Go on eBay. I always see the manuals for sale. It is a set of 3. One is for setting up the machine and how to use it with step by step instructions, the 2nd is pictures of the pattern cards and what types of stitches they do and the third is on knitting garments.. Get the manual first and then you will know what you need. 
Again on eBay there is a dealer Leanco who has the sponge bars at an excellent price. Tell him which machine you have, and he most of the parts you need. Look for punchcardsthere also. you need 24 stitch cards and any brand will work. HK Knits has sets of Brother cards that would be good. The numbers and cards are different than the ones that come with the SInger so you won't be able to use them like the manual says but it should help you get started. You do need the ones that came with the machine.

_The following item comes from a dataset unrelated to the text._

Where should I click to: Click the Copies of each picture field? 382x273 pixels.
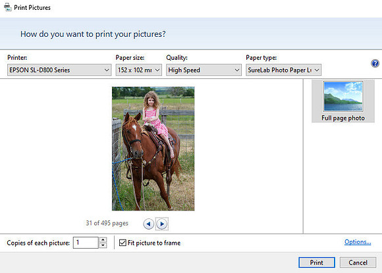pos(86,243)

SOme dealers may have them from machines they used for parts. Daisey knits, Newtons yarns.com , 
Watch the video's on you Tube and go thru the main manual step by step doing all the samples they have you make and you should be fine. 
http://www.customknitsmfg.net/studioknittingmachines.html try these stores.


----------



## susieknitter (Jul 14, 2011)

Euvid has given you good advise. I know the places over here that you would get parts etc but wasn't sure of those in America. Euvid is right in saying that you can use Brother Punch cards. The only difference is that a Brother machine reads the card 7 rows below row one [the set up row] and Knitmaster/Singer only 5 rows below. This just means that if you are using a Brother card you need the set up row to be 2 rows before the number one.


----------



## siewclark (Feb 10, 2011)

Why don't you try looking at the free SK360 manuals. I think it is not much difference than the SK700.
http://knittsings.com/knitting-machine-manuals/
I bought a roll of punchcards from Sunny Choi. 
http://www.ebay.com/itm/Blank-Punchcards-Roll-Brother-Singer-Silver-Reed-Knitting-Machine-KH860-SK280-/390349068421?pt=AU_Knitting&hash=item5ae29e1885
For Brother knitting machines - the first row is card row number 3.
For Singer/Studio/Knitmaster/Silver Reed machines - the first row is card row number 1.
http://www.theknittingcloset.com/cat_punchcard.cfm


----------



## NogginKnits (Mar 13, 2011)

Thank you for your info


----------



## NogginKnits (Mar 13, 2011)

Thank you for this information. I have decided to try to refurbish my sponge bar.


----------



## NogginKnits (Mar 13, 2011)

Thank you so much for your help! All this information is going to help me out so much!


----------



## recheval1 (Jun 9, 2013)

bonjour je possede une machine a tricoter singer modele 700 double fonture je voudrais savoir ou trouver des patrons ou medeles pour ma machine merci de me repondre en francais si possible


----------



## Tallie9 (Jul 24, 2012)

Here's the site to download a free Operational Manual for your 700 :

https://www.box.com/s/3g5d0rq9q7/1/73555851/659106905/1


----------